## Description of the task
The full set of lines below has to be written out again exactly.

= = = = =

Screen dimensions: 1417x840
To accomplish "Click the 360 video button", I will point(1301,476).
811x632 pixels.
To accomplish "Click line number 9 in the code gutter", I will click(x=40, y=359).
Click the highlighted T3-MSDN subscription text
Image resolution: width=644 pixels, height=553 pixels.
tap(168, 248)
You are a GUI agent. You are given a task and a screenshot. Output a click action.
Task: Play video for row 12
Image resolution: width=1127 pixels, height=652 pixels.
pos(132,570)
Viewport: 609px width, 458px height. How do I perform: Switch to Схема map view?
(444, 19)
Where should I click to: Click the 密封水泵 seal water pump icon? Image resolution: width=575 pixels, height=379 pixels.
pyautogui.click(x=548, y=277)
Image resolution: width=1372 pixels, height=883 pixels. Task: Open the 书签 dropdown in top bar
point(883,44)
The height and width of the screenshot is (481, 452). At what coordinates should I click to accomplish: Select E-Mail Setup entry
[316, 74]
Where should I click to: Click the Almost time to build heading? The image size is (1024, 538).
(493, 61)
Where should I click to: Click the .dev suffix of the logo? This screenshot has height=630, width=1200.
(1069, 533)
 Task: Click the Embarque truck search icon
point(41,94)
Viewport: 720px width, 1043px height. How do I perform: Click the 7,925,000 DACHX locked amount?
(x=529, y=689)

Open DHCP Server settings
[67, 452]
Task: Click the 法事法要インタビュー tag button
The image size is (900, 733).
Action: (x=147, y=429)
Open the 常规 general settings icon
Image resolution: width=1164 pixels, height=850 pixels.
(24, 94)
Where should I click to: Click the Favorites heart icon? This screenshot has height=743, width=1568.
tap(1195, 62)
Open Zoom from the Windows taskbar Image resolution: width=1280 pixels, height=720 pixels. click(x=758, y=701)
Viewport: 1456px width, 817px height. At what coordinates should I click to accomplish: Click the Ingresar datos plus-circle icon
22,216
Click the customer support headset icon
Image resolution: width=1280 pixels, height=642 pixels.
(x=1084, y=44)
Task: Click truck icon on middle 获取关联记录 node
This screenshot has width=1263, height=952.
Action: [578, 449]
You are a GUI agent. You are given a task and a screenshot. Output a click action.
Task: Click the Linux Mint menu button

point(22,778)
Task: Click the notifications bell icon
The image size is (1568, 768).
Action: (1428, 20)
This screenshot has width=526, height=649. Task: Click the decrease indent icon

= = = = =

## Result of this exercise
Screen dimensions: 1417x840
To accomplish "Click the 360 video button", I will point(1301,476).
811x632 pixels.
To accomplish "Click line number 9 in the code gutter", I will click(x=40, y=359).
Click the highlighted T3-MSDN subscription text
Image resolution: width=644 pixels, height=553 pixels.
tap(168, 248)
You are a GUI agent. You are given a task and a screenshot. Output a click action.
Task: Play video for row 12
Image resolution: width=1127 pixels, height=652 pixels.
pos(132,570)
Viewport: 609px width, 458px height. How do I perform: Switch to Схема map view?
(444, 19)
Where should I click to: Click the 密封水泵 seal water pump icon? Image resolution: width=575 pixels, height=379 pixels.
pyautogui.click(x=548, y=277)
Image resolution: width=1372 pixels, height=883 pixels. Task: Open the 书签 dropdown in top bar
point(883,44)
The height and width of the screenshot is (481, 452). At what coordinates should I click to accomplish: Select E-Mail Setup entry
[316, 74]
Where should I click to: Click the Almost time to build heading? The image size is (1024, 538).
(493, 61)
Where should I click to: Click the .dev suffix of the logo? This screenshot has height=630, width=1200.
(1069, 533)
 Task: Click the Embarque truck search icon
point(41,94)
Viewport: 720px width, 1043px height. How do I perform: Click the 7,925,000 DACHX locked amount?
(x=529, y=689)

Open DHCP Server settings
[67, 452]
Task: Click the 法事法要インタビュー tag button
The image size is (900, 733).
Action: (x=147, y=429)
Open the 常规 general settings icon
Image resolution: width=1164 pixels, height=850 pixels.
(24, 94)
Where should I click to: Click the Favorites heart icon? This screenshot has height=743, width=1568.
tap(1195, 62)
Open Zoom from the Windows taskbar Image resolution: width=1280 pixels, height=720 pixels. click(x=758, y=701)
Viewport: 1456px width, 817px height. At what coordinates should I click to accomplish: Click the Ingresar datos plus-circle icon
22,216
Click the customer support headset icon
Image resolution: width=1280 pixels, height=642 pixels.
(x=1084, y=44)
Task: Click truck icon on middle 获取关联记录 node
This screenshot has width=1263, height=952.
Action: [578, 449]
You are a GUI agent. You are given a task and a screenshot. Output a click action.
Task: Click the Linux Mint menu button

point(22,778)
Task: Click the notifications bell icon
The image size is (1568, 768).
Action: (1428, 20)
This screenshot has width=526, height=649. Task: Click the decrease indent icon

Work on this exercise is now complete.